The Nelson House Annex is condemned by the DPW after concerns about the safety of the aging building. It's part of a historic building and hotel that's been in Poughkeepsie since 1777. As John Wagner explains, some people don't want to see a part of history go.
POUGHKEEPSIE, N.Y. -- "The famous and infamous had stayed there," said George Lukacs.
Everyone from Thomas Jefferson to Elvis Presley and most famously FDR booked rooms across from Poughkeepsie's Bardavon Theater. Most of the Nelson House hotel was torn down in the 60s to make space for the current county office building. The annex preserves some of the past.
The City of Poughkeepsie historian says the structure is, in some ways, more important than FDR's home.
"His political life, his political career, his political speeches, his political rallies were from Nelson House," said George Lukacs.
The annex was converted from hotel to office space in 1970 and left vacant in 1996, with growing mold, asbestos and structural issues. The building is now condemned.
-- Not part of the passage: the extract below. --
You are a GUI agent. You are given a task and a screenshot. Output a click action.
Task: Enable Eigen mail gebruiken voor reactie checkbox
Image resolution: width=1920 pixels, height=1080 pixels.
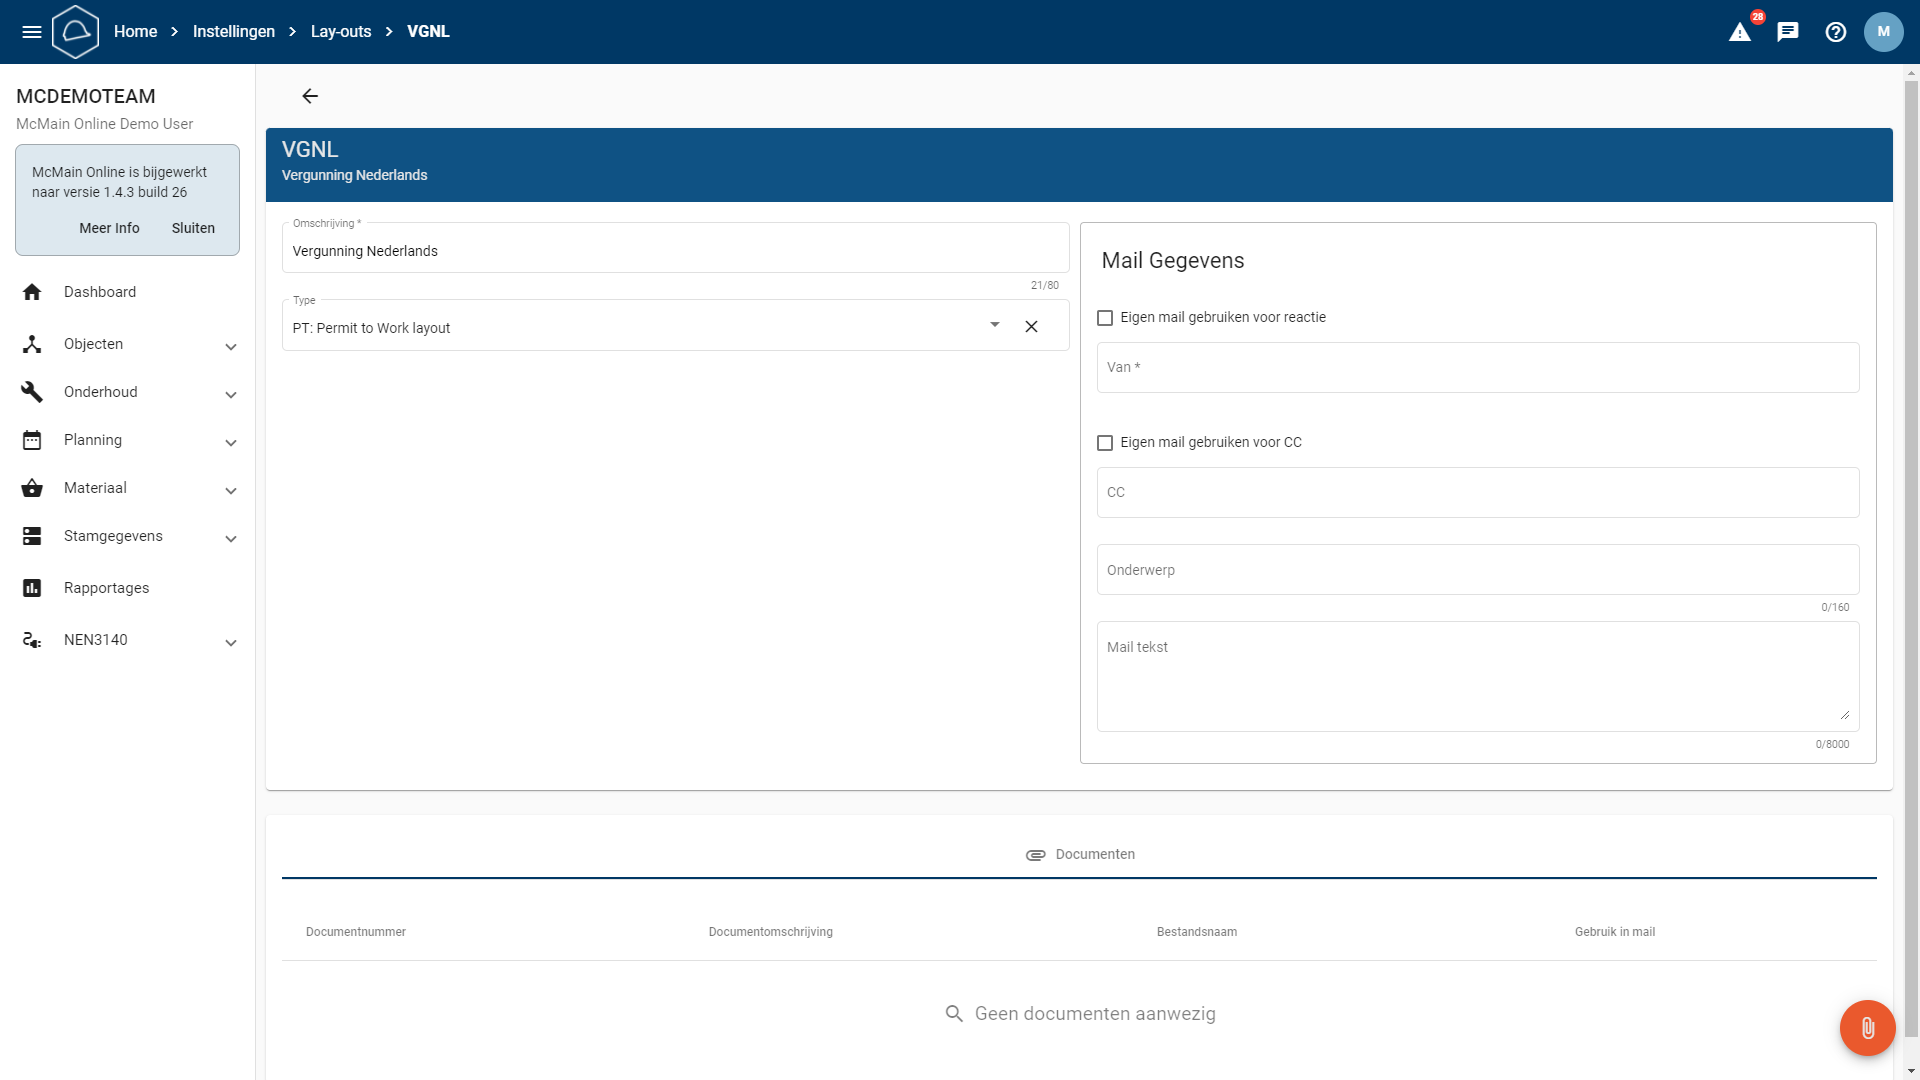(1105, 318)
"While I'll leave to historians what had historically occurred at the Annex and what had historically occurred at the Nelson House hotel, which no longer exists, I have to face what is the current reality and the public safety and the safety and integrity of Dutchess County as a government is at risk," said Dutchess County Executive Marc Molinaro.
The county executive is hopeful the legislature will vote at its next meeting, October 4th, to move forward by approving the $1.75 million bond needed to pay for demolition. But preservationists believe they can keep the building in tact by raising a groundswell of support.
"You know that Roosevelt walked those floors," said George Lukacs. "It's not just a building, it's the aura, it's the history, it's the very foundation on what it stands."
"If it was Ronald Reagan, if it was Ike, I find it hard to believe that the Republicans would be so intent on paving it over," said Dutchess County Legislator Joel Tyner. "I just find it's funny how all a sudden, there's an emergency, sorry, we have to pave it over. I wasn't born yesterday and neither were others."
Despite FDR hosting more than 200 speeches and rallies from the hotel, the executive says they don't know if it can standup through another winter. They'd like to see it come down by early December, making way for parking and green space, short term.
"We're very interested in ensuring that we see a revitalization of Market Street, that we're a part of that, a catalyst for that and do so in a way that reflects and respects the historic nature of this current block," said Molinaro.